- [What you should do]:
For the data below, restate word for word only the lines from the line containing "837x504 pixels." through the line containing "Given: Select the NEET category tag", both ends included.

[Dataset entries]
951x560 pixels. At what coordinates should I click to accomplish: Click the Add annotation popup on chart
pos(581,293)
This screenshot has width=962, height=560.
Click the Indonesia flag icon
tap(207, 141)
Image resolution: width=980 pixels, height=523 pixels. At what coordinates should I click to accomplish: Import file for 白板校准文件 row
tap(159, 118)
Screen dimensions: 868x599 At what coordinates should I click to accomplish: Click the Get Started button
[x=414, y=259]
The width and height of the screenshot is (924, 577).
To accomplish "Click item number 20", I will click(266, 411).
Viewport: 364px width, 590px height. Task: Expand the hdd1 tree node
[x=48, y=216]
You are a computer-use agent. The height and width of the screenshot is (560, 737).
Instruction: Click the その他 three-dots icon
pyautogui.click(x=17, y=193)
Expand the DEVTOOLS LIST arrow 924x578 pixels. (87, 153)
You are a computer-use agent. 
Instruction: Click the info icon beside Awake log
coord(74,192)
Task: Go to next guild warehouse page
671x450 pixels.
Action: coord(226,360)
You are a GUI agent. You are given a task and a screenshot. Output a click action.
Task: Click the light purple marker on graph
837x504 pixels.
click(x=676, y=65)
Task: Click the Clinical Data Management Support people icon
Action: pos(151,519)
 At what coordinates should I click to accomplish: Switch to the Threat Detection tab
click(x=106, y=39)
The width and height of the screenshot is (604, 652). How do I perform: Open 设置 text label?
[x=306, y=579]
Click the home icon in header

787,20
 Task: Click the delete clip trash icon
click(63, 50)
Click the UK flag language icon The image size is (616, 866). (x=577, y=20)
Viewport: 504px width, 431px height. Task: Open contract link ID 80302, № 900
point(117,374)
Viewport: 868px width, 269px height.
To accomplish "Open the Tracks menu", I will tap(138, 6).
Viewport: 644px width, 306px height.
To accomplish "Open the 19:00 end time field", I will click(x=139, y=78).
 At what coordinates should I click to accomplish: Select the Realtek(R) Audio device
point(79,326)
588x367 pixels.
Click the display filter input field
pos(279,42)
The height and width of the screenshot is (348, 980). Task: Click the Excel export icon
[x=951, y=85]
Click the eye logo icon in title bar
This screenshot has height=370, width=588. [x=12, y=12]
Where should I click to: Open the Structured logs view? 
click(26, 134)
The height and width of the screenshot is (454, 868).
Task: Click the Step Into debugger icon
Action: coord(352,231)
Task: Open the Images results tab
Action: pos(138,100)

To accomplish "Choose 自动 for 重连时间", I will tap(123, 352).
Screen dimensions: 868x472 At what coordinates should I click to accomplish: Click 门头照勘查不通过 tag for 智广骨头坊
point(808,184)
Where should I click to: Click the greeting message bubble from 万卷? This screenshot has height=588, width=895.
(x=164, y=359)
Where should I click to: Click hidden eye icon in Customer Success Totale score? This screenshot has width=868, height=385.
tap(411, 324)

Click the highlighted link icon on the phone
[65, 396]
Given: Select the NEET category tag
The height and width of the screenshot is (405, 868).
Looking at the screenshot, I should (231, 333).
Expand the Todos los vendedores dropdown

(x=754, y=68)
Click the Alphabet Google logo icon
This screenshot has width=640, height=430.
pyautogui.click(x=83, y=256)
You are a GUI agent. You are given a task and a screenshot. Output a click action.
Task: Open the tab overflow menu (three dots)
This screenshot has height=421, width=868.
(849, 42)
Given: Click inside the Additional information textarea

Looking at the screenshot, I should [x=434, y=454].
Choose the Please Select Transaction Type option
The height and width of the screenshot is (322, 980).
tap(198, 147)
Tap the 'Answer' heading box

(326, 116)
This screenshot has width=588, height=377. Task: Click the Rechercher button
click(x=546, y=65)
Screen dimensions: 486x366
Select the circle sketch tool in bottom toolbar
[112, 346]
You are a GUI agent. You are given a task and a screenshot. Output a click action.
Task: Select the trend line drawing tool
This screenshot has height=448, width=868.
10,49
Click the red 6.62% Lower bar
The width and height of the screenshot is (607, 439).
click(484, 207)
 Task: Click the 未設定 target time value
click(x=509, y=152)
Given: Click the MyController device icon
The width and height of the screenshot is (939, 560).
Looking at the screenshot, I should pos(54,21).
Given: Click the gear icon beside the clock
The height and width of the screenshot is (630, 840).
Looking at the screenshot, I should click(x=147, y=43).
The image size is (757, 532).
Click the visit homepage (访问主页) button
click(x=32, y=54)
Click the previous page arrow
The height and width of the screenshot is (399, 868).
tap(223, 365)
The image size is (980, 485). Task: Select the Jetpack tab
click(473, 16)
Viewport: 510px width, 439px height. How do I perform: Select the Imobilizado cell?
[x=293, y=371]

- [Response to this task]:
837x504 pixels.
click(x=676, y=65)
Task: Click the Clinical Data Management Support people icon
Action: pos(151,519)
 At what coordinates should I click to accomplish: Switch to the Threat Detection tab
click(x=106, y=39)
The width and height of the screenshot is (604, 652). How do I perform: Open 设置 text label?
[x=306, y=579]
Click the home icon in header

787,20
 Task: Click the delete clip trash icon
click(63, 50)
Click the UK flag language icon The image size is (616, 866). (x=577, y=20)
Viewport: 504px width, 431px height. Task: Open contract link ID 80302, № 900
point(117,374)
Viewport: 868px width, 269px height.
To accomplish "Open the Tracks menu", I will tap(138, 6).
Viewport: 644px width, 306px height.
To accomplish "Open the 19:00 end time field", I will click(x=139, y=78).
 At what coordinates should I click to accomplish: Select the Realtek(R) Audio device
point(79,326)
588x367 pixels.
Click the display filter input field
pos(279,42)
The height and width of the screenshot is (348, 980). Task: Click the Excel export icon
[x=951, y=85]
Click the eye logo icon in title bar
This screenshot has height=370, width=588. [x=12, y=12]
Where should I click to: Open the Structured logs view? 
click(26, 134)
The height and width of the screenshot is (454, 868).
Task: Click the Step Into debugger icon
Action: coord(352,231)
Task: Open the Images results tab
Action: pos(138,100)

To accomplish "Choose 自动 for 重连时间", I will tap(123, 352).
Screen dimensions: 868x472 At what coordinates should I click to accomplish: Click 门头照勘查不通过 tag for 智广骨头坊
point(808,184)
Where should I click to: Click the greeting message bubble from 万卷? This screenshot has height=588, width=895.
(x=164, y=359)
Where should I click to: Click hidden eye icon in Customer Success Totale score? This screenshot has width=868, height=385.
tap(411, 324)

Click the highlighted link icon on the phone
[65, 396]
Given: Select the NEET category tag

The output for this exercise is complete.